特に、福井県内でつくられる越前ウニは、高級品として知られている。
しかし、近年、その材料となるウニに異変が起きている。それが、ウニの漁獲量の減少。それに伴って、塩ウニの生産量も激減していて、1980年代には、1400kgを超えていたが、2016年はたった75kgに。
その要因のひとつが、岩場の環境の悪化。
雄島漁協の下影務組合長によると、「福井新港の南防波堤の延長が一番大きい要因だと思いますよ」と話す。港の防波堤を延長したことで、海流が変化。沿岸部に砂がたまり、外に出なくなってしまったという。それによって、ウニの住処となる岩場に砂がつき、エサとなる海藻が育たなくなってしまったと考えられている。とはいえ、港と防波堤の工事は私達にとって必要なこと。
そこで、違った方法でウニの減少に歯止めをかけようと取り組んでいるのが、敦賀市にある県水産試験場。その取り組みとは、ウニのエサの特定。ウニが海藻を食べることはわかっていたが、どの海藻を食べるかは、長年ベールに包まれていた。そこで、1年余り、ウニが食べた海藻のDNAを解析。その結果、イソモクとジョロモクという海藻を好んで食べていたことを遂に突き止めたのだ。これによって、ウニが好きな海藻を海中に増やせば、ウニを増やせるという。さらに、この成果は養殖にまで生かせるそう。

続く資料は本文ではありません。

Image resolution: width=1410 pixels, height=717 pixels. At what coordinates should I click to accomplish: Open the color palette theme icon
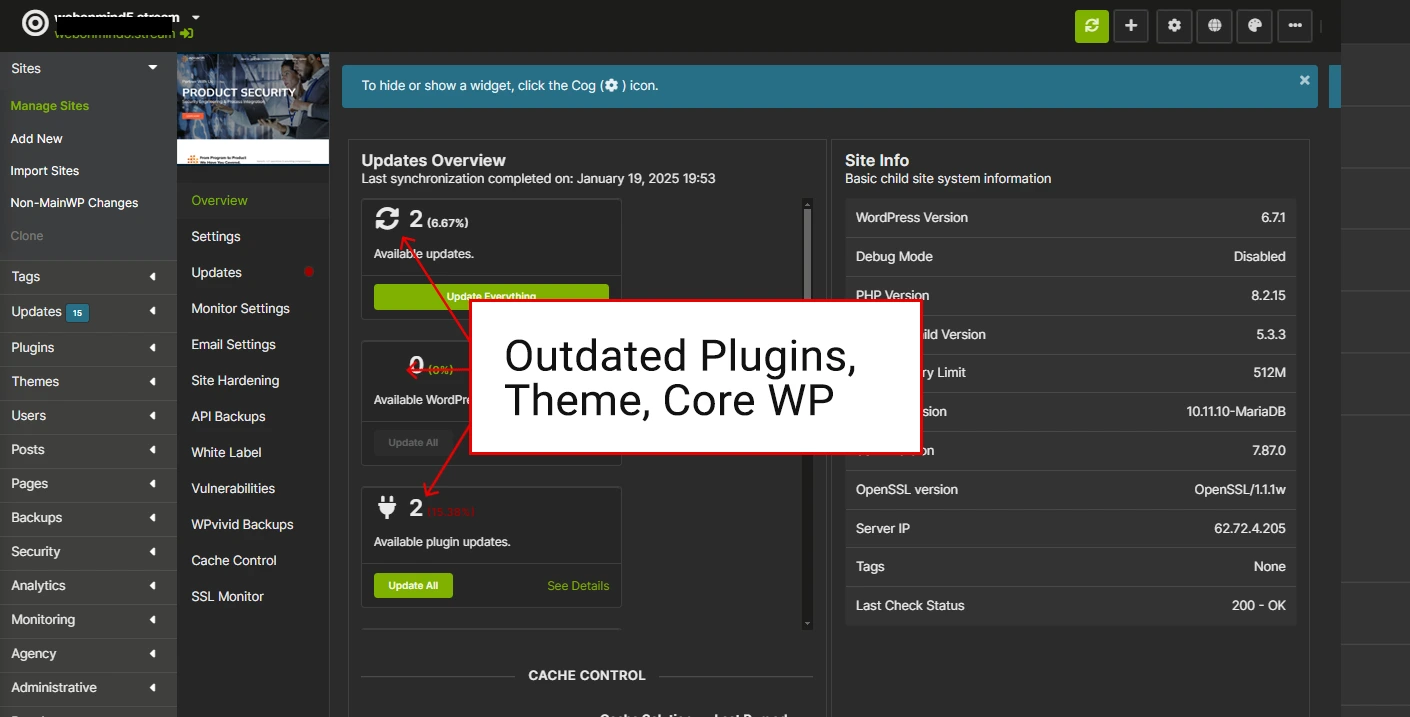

県水産試験場の研究員・仲野大地さんによると、「養殖をする場合、天然のウニが食べるものと同じものを与えることによって、天然モノと変わらない味のウニがつくり出せると思っています」と、この取り組みのメリットを語る。現在、この研究の成果を実用化するため、準備を進めている。
仲野さんは、「夢が広がっていく研究だと思っています」と、福井県産のウニの未来が明るいことを語っている。